The people that have done the Tolman surface brightness test get that it

• Supports concordance cosmology (Lubin and Sandage papers)
• Invalidates any tired light model (Lubin and Sandage papers)
• Rules out all except concordance cosmology and tired light models (http://goo.gl/xe4vwL)).
• Supports an unphysical model of a static Euclidean universe (Lerner et al).

 

[Reality Check]

How can the universe not be expanding if GR is right? Some of you have asked. ...

I can find no such question, Eric L. There has been a discussion about why your irrelevant paper about a static Euclidean model is not about this universe. That is easy to undemand: GR is non-Euclidean.

We have known for a century that GR allows for a contracting, static or expanding universe. It is the overwhelming evidence for an expanding universe that selects an expanding universe. That include Tolman surface brightness test that support the concordance model.
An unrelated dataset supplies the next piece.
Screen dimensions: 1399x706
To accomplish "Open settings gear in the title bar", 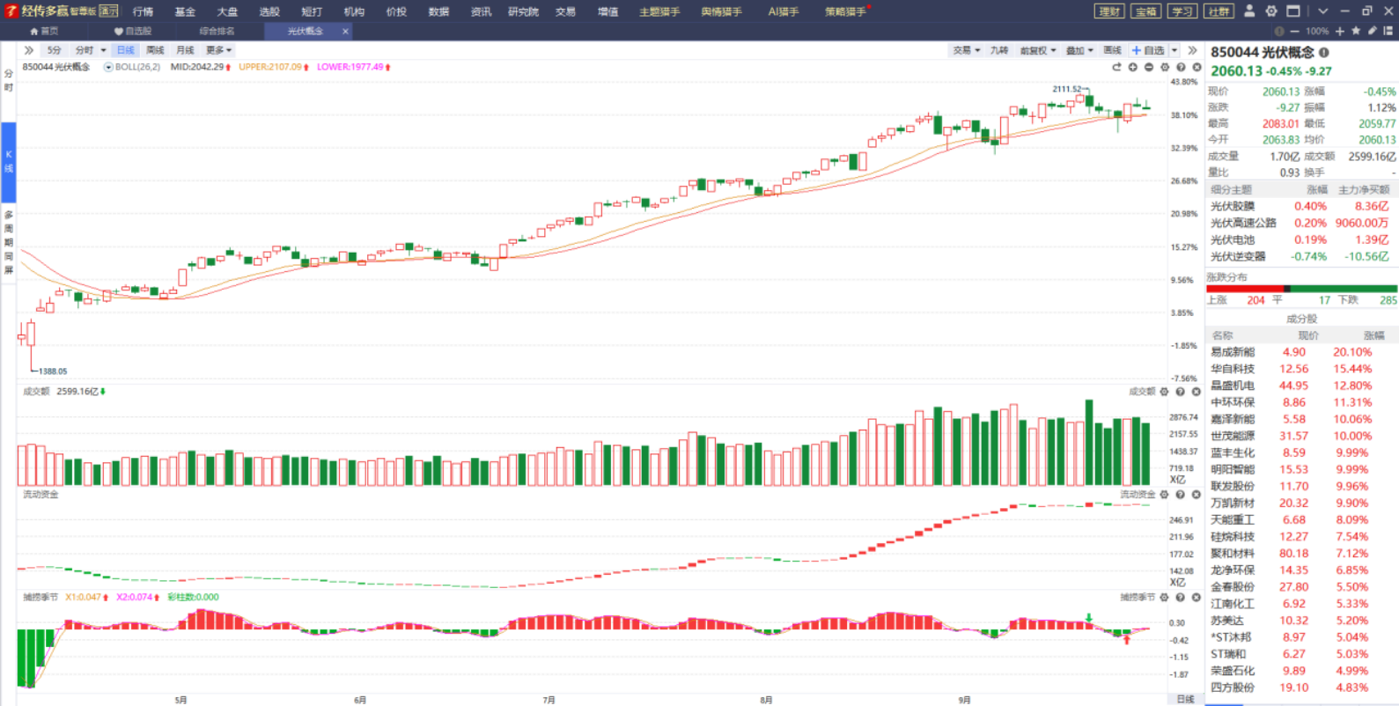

We have known for many decades that tired light theories (" loss of energy by photons as they travel") are invalid.

And of course it is ignorant to assert that space "can be flat, Euclidean" on any scales because Special Relativity exists! That means that spacetime has to be a Minkowski spacetime at least. Add matter and energy and you have to consider GR.

 

[Reality Check]

Occam's razor actually

When I mentioned the four additional parameters need to explain the surface brightness data, ...

Unfortunately the post title reflects the ignorance we see from actual physics cranks, Eric L .
Occam's razor is a criteria to distinguish between equivalent theories. When we have theories that predict the same things then the theory with the fewer entities should be favored. (N.B. That does not mean that this theory is right or the other theories wrong.) Scientists like simpler theories because they are easier to test.

When there is a "zero-parameter" theory that obviously does not describe the actual universe then Occam's razor is not needed. That theory is wrong.

ETA: When we have the concordance model which has an enormous amount of evidence supporting it and a "zero-parameter" theory that has not been tested against that enormous evidence then we throw away the "zero-parameter" theory.

 

[JeanTate]

At 21:34, Lerner cites Clowes et al , 2012 for ">200 Mpc LSS Takes Far Too Long to Form for BB".
This seems to be A structure in the early universe at z ~ 1.3 that exceeds the homogeneity scale of the R-W concordance cosmology. This and a couple of other larger structures are a problem for the Lambda-CDM model.
<snip>

Regarding the "anomalous" large-scale structures, the Clowes 2013 discovery was in the news at the time and is not terribly convincing. Accidental structure of this type is indeed created by statistically-homogenous data all the time. http://arxiv.org/abs/1306.1700 does the analysis:

I show that the algorithm used to identify the Huge-LQG regularly
finds even larger clusters of points, extending over Gpc scales, in explicitly homogeneous simulations of a Poisson point process with the same density as the quasar catalogue.

<snip>

Clowes+ (2013) has been cited 44 times, per ADS.

In addition to the paper ben m cited, which is among the 44, there's Sapone+ (2014) and Park+ (2015).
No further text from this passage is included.